Informationen nutzen.
a – Übersetzen Sie aus dem Text über Erika Steinbach bei Anne Will den Satz „Ein Tweet zur Sendung drückte die Zweifel am Sinn der Einladung Steinbachs aus.“ ins Englische.
b – Schreiben Sie aus dem Text über Erika Steinbach bei Anne Will alles von „Die konservative Politikerin“ bis hinunter zu „Ruhm einer Krawall-Tante.“ neu und setzen Sie dabei „Empörung“ an die Stelle von „Aufregung“.

Auszug zum Lesen.
========================================================================
Anne Will Erika Steinbach bringt Talk-Gäste mit Stalin-Verweis gegen sich auf

Düsseldorf · Anne Will talkte am späten Mittwochabend über die Frage, ob Deutschland den Russen wohl dankbar sein müsse für den aufopferungsvollen Kampf gegen Hitler-Deutschland. Die provokationsfreudige CDU-Politikerin Erika Steinbach wollte noch nicht mal von "Befreiung sprechen".

 Erika Steinbach (CDU, l.) sorgte bei Anne Will für Irritationen.

Erika Steinbach (CDU, l.) sorgte bei Anne Will für Irritationen.

Foto: Screenshot Anne Will ARD

Die konservative Politikerin Erika Steinbach sorgt in der bundesdeutschen Politik in schöner Regelmäßigkeit für Aufregung. Mal, weil sie fragwürdige Thesen von Thilo Sarrazin oder "Pegida" verteidigt, mal weil sie Sätze von sich gibt wie: "Ich kann es leider nicht ändern, dass Polen bereits im März 1939 mobil gemacht hat." In der CDU führte das zum Rückzug aus dem Parteivorstand, in der Öffentlichkeit zum fragwürdigem Ruhm einer Krawall-Tante.

Der "Huffington Post" boten Steinbachs Thesen bereits genug Stoff, um in einer Klickstrecke die "zehn peinlichsten Tweets" der Politikerin zu sammeln. Und auch Anne Will muss sich fragen lassen, ob Steinbach ein hilfreicher Gast sein kann in einer Sendung, die sich mit dem 70. Jahrestag des Kriegsendes befasst, dem Umgang mit dem Russland von damals und dem Putin heute, dem Kanzlerin Merkel den Besuch bei der Siegesparade in Moskau am 9. Mai verwehrt. Titel: "70 Jahre nach der Befreiung — Müssen wir Russland heute noch dankbar sein?"

Ein Tweet zur Sendung drückte die Zweifel am Sinn der Einladung Steinbachs aus.

Dass sich Steinbach bei Anne Will aber wieder so weit in die Grauzone des Geschichtsrevisionismus begeben würde, war nicht abzusehen. "Von Befreiung zu sprechen, ist eine Vereinfachung der damaligen Geschehnisse", bewertete sie den 8. Mai 1945. "Da Hitler und Stalin Brüder im Geiste waren, Spießgesellen, und gemeinsam Polen überfallen haben, habe ich große Probleme mit der Vokabel Dankbarkeit." Und da Putin auch noch gerade wieder dabei sei, Stalin zu rehabilitieren, habe sie doppelte Probleme damit.
========================================================================
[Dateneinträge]
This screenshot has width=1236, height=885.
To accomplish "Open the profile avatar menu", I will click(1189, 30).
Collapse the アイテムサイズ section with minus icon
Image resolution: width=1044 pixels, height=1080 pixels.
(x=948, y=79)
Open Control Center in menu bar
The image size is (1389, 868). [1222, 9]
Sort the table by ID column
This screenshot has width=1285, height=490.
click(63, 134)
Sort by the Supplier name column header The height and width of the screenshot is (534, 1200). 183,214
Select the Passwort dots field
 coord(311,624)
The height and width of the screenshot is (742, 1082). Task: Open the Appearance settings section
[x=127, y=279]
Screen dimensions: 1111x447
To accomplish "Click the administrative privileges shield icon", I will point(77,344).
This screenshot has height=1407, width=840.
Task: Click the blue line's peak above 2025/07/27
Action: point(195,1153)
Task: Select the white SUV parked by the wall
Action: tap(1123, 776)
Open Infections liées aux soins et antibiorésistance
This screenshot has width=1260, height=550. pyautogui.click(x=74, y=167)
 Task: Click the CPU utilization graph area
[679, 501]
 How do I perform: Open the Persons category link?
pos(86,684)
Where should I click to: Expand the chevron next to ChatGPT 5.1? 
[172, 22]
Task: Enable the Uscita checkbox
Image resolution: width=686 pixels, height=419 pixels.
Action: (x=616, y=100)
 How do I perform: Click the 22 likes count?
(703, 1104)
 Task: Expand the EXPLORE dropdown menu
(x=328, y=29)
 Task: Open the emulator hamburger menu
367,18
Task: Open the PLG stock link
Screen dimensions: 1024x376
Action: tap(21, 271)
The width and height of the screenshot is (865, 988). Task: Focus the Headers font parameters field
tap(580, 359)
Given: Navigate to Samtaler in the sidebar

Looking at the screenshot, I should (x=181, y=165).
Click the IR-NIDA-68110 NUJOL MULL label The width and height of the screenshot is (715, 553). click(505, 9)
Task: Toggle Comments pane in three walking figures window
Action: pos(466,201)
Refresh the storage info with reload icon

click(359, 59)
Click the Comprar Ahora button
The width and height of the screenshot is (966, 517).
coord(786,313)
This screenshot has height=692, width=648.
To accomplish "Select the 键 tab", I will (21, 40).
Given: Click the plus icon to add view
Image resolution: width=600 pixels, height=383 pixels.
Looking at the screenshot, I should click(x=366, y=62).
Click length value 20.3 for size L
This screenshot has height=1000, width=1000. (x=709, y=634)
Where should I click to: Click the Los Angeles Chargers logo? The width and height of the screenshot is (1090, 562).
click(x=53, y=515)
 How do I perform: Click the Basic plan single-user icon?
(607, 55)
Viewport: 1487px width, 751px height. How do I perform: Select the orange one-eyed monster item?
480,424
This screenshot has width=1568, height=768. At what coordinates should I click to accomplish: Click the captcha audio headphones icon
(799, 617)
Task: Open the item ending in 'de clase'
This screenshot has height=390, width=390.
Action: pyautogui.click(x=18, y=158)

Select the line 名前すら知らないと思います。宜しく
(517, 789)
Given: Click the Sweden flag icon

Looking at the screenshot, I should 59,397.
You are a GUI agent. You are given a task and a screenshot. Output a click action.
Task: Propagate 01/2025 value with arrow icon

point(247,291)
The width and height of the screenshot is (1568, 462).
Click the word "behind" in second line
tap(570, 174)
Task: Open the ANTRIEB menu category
========================================================================
Lösungen der Aufgaben.
a – A tweet about the show expressed doubts about the point of inviting Steinbach.

b –
Die konservative Politikerin Erika Steinbach sorgt in der bundesdeutschen Politik in schöner Regelmäßigkeit für Empörung. Mal, weil sie fragwürdige Thesen von Thilo Sarrazin oder "Pegida" verteidigt, mal weil sie Sätze von sich gibt wie: "Ich kann es leider nicht ändern, dass Polen bereits im März 1939 mobil gemacht hat." In der CDU führte das zum Rückzug aus dem Parteivorstand, in der Öffentlichkeit zum fragwürdigem Ruhm einer Krawall-Tante.